Once the multipoint problem is solved, the only one remaining is connectivity to other systems across service provider networks. Most voice systems today still use TDM connection (such as T1, PRI) to connect to service providers. This TDM connection takes the voice quality down to G.711 due to physical limitations. Newer systems however support the so-called SIP trunking standard (specification is managed by the SIP Forum) that allows connecting the enterprise voice system with a service provider using an IP connection and a virtual trunk with SIP signaling. This virtual trunk does not impose any physical limitations on the voice streams (it is just IP packets crossing the network); therefore, any voice quality can be supported - as long as both the enterprise and the SP systems can handle it. SIP trunks enable wideband voice to travel among enterprise communications systems around the world without any transcoding and quality loss.

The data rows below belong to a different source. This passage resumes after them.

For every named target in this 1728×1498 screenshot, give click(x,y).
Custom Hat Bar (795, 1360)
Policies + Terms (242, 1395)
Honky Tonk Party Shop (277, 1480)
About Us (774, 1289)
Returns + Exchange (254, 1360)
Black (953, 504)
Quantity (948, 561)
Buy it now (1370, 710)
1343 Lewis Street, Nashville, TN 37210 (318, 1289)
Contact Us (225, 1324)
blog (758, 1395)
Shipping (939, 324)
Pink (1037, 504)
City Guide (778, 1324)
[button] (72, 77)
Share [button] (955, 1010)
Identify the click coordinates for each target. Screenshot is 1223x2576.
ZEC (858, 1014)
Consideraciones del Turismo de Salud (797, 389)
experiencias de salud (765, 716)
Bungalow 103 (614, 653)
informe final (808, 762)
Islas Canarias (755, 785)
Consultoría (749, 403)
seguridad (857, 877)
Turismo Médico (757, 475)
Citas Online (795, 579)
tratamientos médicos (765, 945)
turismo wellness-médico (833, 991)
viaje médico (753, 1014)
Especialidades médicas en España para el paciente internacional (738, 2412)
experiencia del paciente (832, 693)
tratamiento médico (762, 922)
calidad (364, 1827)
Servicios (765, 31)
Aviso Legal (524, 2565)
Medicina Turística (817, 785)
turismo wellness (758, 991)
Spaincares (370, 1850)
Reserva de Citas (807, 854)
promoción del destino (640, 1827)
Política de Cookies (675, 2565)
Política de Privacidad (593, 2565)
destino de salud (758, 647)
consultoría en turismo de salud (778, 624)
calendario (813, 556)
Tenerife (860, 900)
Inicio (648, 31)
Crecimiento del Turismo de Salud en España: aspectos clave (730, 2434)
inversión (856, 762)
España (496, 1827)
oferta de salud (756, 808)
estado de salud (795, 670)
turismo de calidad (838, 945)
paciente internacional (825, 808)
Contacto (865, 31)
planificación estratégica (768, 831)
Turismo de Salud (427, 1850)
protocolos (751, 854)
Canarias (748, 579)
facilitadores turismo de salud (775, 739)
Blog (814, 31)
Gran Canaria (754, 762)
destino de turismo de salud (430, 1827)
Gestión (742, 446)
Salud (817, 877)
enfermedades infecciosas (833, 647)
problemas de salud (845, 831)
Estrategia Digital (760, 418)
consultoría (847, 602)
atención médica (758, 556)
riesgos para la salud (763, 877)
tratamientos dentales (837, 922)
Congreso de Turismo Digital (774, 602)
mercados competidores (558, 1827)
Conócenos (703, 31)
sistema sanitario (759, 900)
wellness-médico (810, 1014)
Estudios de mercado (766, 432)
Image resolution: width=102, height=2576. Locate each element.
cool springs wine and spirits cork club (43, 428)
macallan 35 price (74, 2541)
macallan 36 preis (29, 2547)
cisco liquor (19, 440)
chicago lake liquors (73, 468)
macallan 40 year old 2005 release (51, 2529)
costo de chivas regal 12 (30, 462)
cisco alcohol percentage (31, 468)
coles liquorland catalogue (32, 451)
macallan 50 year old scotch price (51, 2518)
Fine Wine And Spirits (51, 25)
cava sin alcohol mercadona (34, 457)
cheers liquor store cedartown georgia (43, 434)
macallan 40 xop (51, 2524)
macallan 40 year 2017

Will wideband voice make its way to wireless handsets? The latest generation of wireless handsets – for example Polycom Spectralink 8400 - already support wideband voice (7kHz, G.722, G.722.1), and as long as the voice stream can reach the destination in its original form, the receiver enjoys the clarity and superior understanding of wideband voice communication. The challenges related to multipoint conferencing and SP trunking apply equally to wireless phones, as they are treated as any other phone in the IP communication system environment.
In conclusion, voice technology has made an amazing progress over the past decade. The work of researchers and engineers is now finally finding its way in enterprise communication solutions that provide better quality, reduce misunderstandings and fatigue, and in general, makes human interactions over distances more natural and effortless.